Binary Buffers and Python Array Performance

Pre-allocate and Re-use for Performance

shipping containerWorking with binary packed data is typically used for high performance situations or passing data in/out of extensions. You can optimize by avoiding the overhead of allocating a new python array for each structure. The pack_into() and unpack_from() methods allow you to write to pre-allocated ctypes string buffers directly.

Here’s a common example of packing that I’ve fleshed out to include a few extra data types.

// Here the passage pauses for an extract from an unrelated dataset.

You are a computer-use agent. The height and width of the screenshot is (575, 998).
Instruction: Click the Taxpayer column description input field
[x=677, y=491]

You should probably use ctypes for the container whenever performance is critical, but the difference between python arrays and ctypes string_buffer doesn’t seem that bad for most cases.

#!/usr/bin/python -Ott
import array
import ctypes
import struct
import binascii

s = struct.Struct('c ? I f s')
values = ('z', True, 4, 2.54, 'word')
print 'ctypes.string_buffer:'

b = ctypes.create_string_buffer(s.size)
print 'Before packing  :', binascii.hexlify(b.raw)

s.pack_into(b, 0, *values)
print 'After packing  :', binascii.hexlify(b.raw)
print 'Unpacked:', s.unpack_from(b, 0)
print 'array:'

a = array.array('c', '\0' * s.size)
print 'Before packing :', binascii.hexlify(a)

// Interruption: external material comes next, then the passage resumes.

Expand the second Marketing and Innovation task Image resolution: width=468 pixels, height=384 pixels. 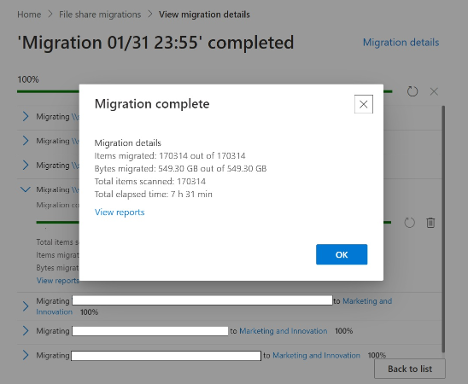click(26, 331)
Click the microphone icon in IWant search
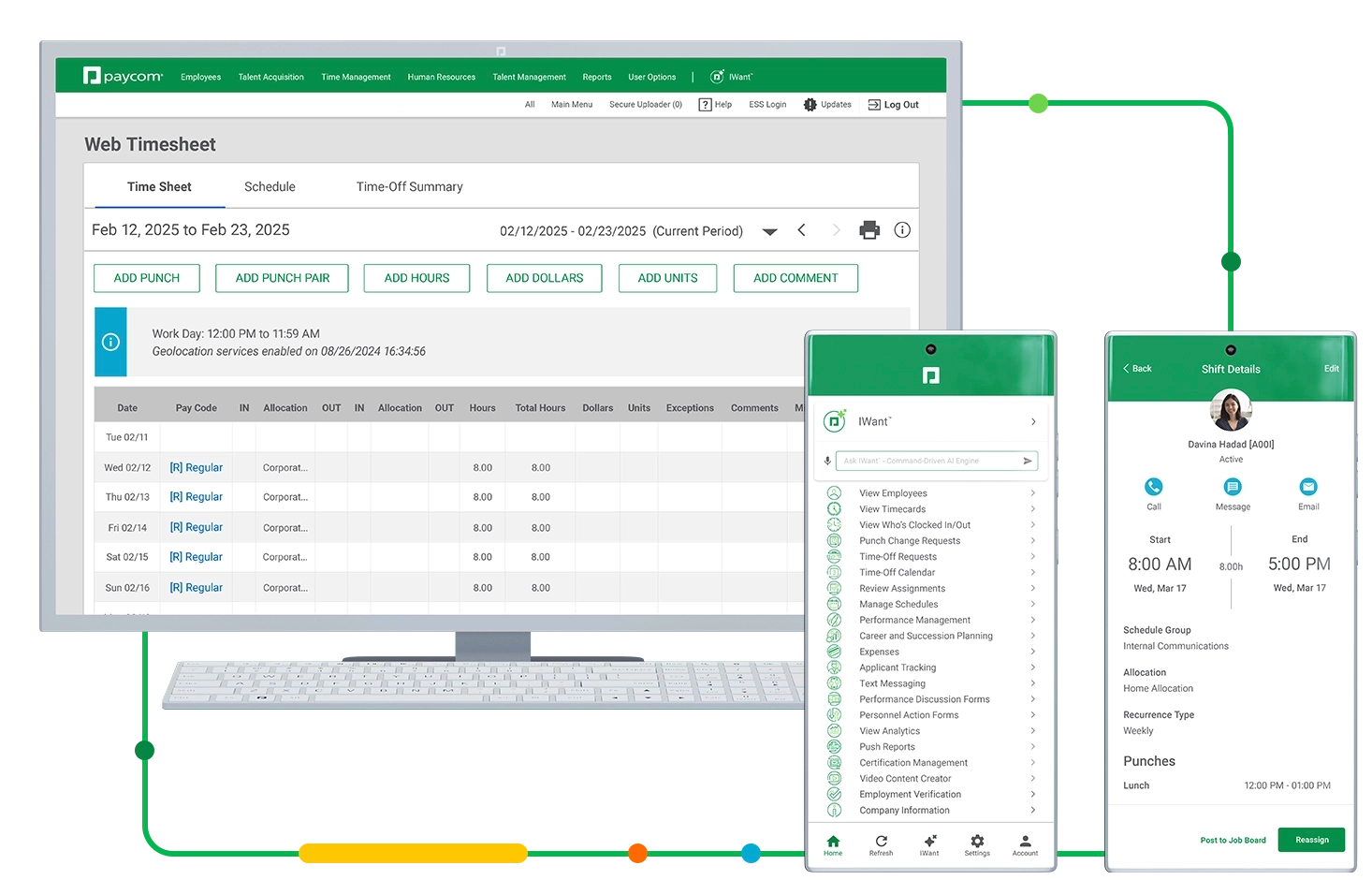This screenshot has height=880, width=1372. pyautogui.click(x=827, y=461)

s.pack_into(a, 0, *values)
print 'After packing  :', binascii.hexlify(a)
print 'Unpacked:', s.unpack_from(a, 0)

Performance Testing:

I tested both buffer types by looping through and filling a python array and a ctypes string_buffer using pack_into and unpack_from 250,000 times with an incremental double. It’s a silly example usage, but the python array took a little over 25 seconds to fill, while the ctypes took 22 seconds.

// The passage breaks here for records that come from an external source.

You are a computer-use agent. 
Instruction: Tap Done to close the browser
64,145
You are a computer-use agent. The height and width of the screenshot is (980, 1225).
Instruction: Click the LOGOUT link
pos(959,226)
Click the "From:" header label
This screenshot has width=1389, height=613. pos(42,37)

For comparison, I also testing with reallocation of the array on each iteration of the loop. The total time jumped up to a minute and a half.

A more specific example:

Binaries used for decoding on two ends of a messaging interface can convey a lot of information and is quite a bit more efficient than sending structures full of other larger things like more arrays, doubles, etc. The payload of a binary buffer saves a lot in terms of bandwidth when you’re sending messages very frequently.

And besides, you can’t always control the incoming data type when you need to talk to another piece of code through a messaging interface.